Problem description: Repeat the listing below exactly from the line with "Image resolution: width=950" through its last line. Skip every picture.

Data section:
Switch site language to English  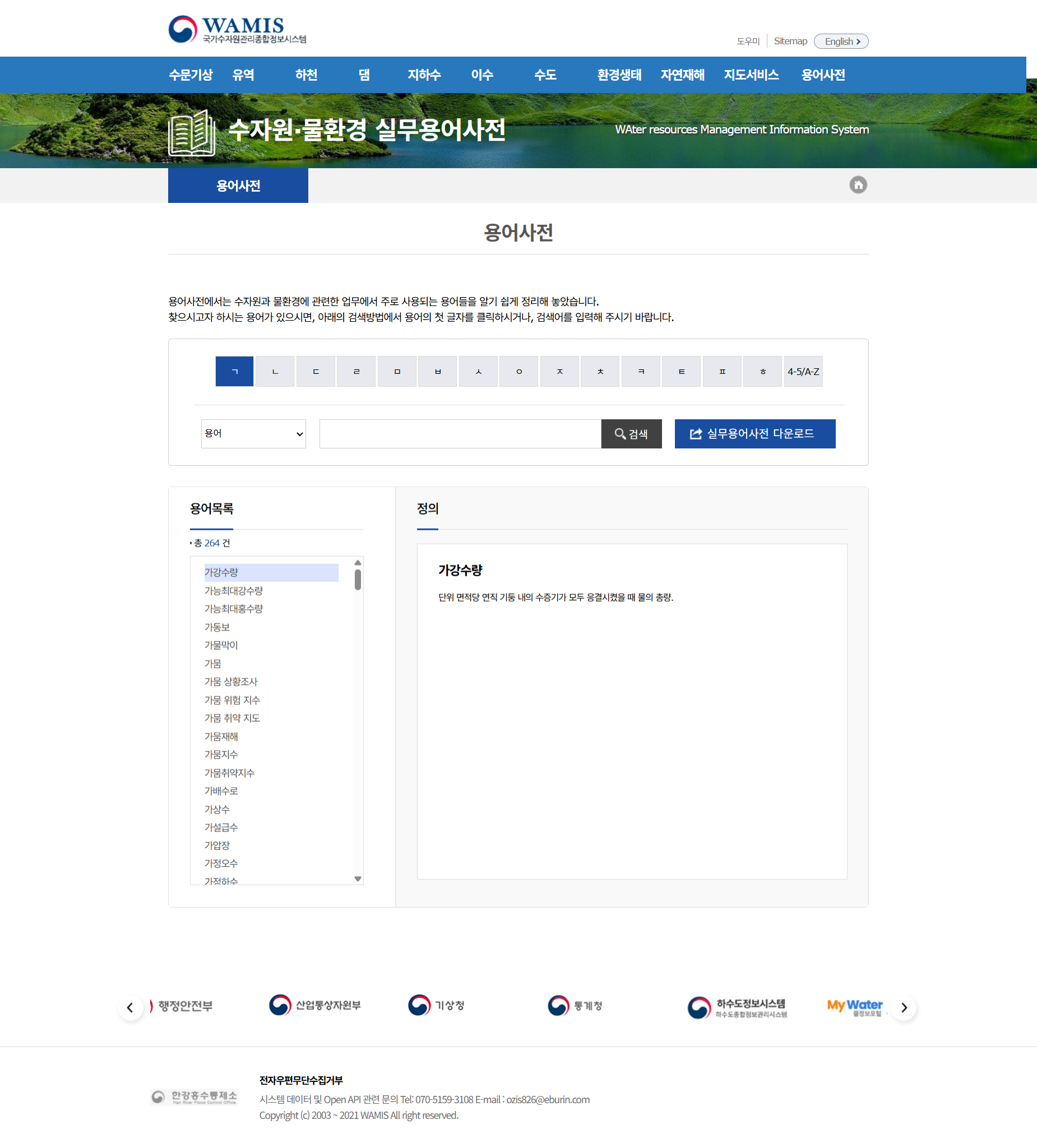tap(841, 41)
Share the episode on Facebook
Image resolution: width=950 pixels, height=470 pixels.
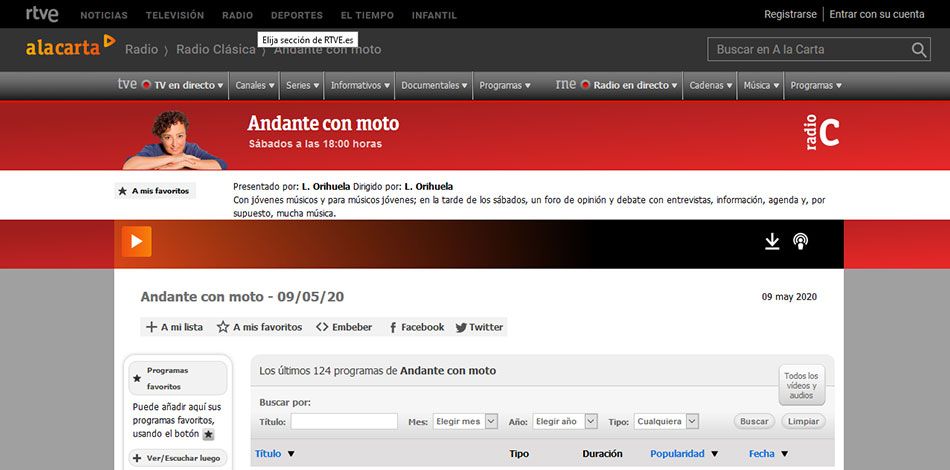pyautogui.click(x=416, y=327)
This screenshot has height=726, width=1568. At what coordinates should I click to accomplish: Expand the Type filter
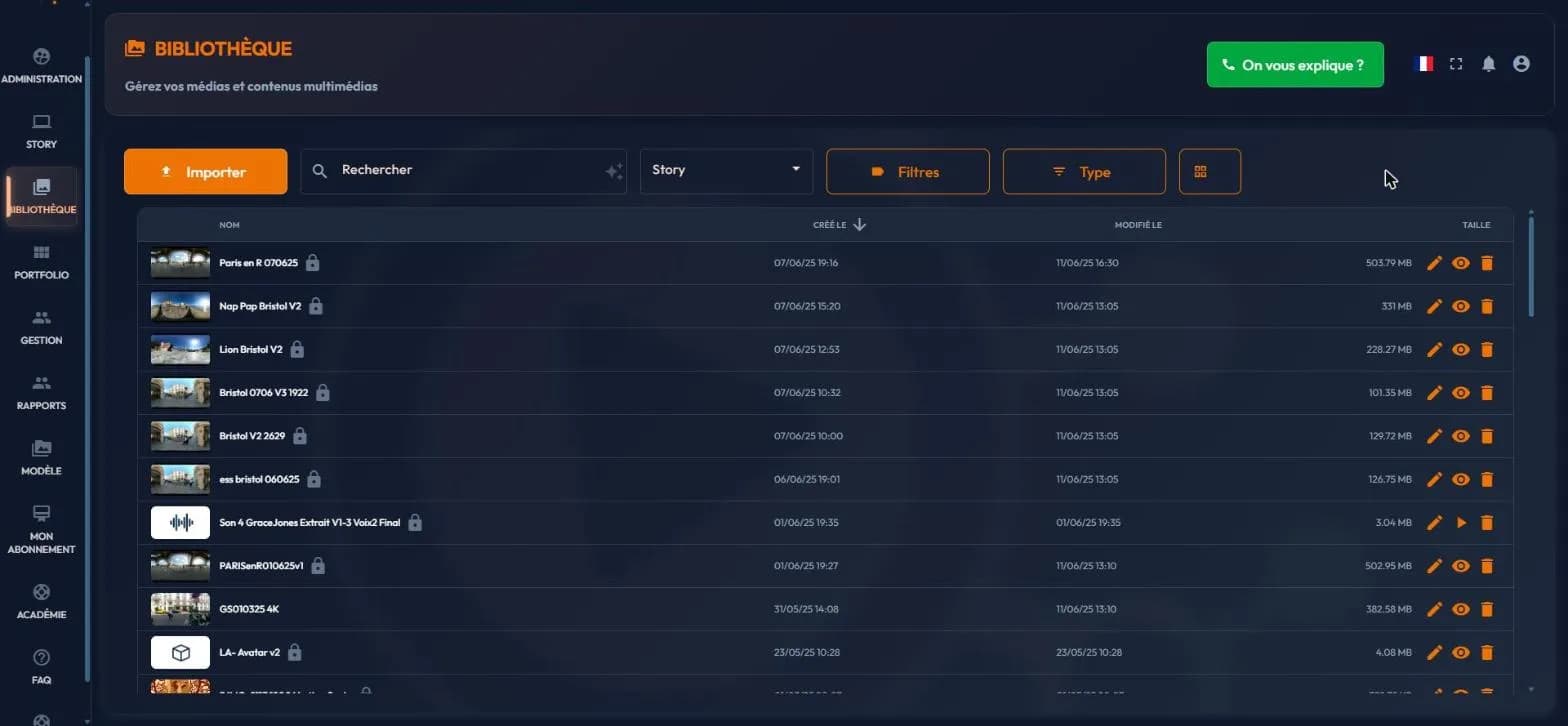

Answer section:
Image resolution: width=950 pixels, height=470 pixels.
pyautogui.click(x=416, y=327)
This screenshot has height=726, width=1568. At what coordinates should I click to accomplish: Expand the Type filter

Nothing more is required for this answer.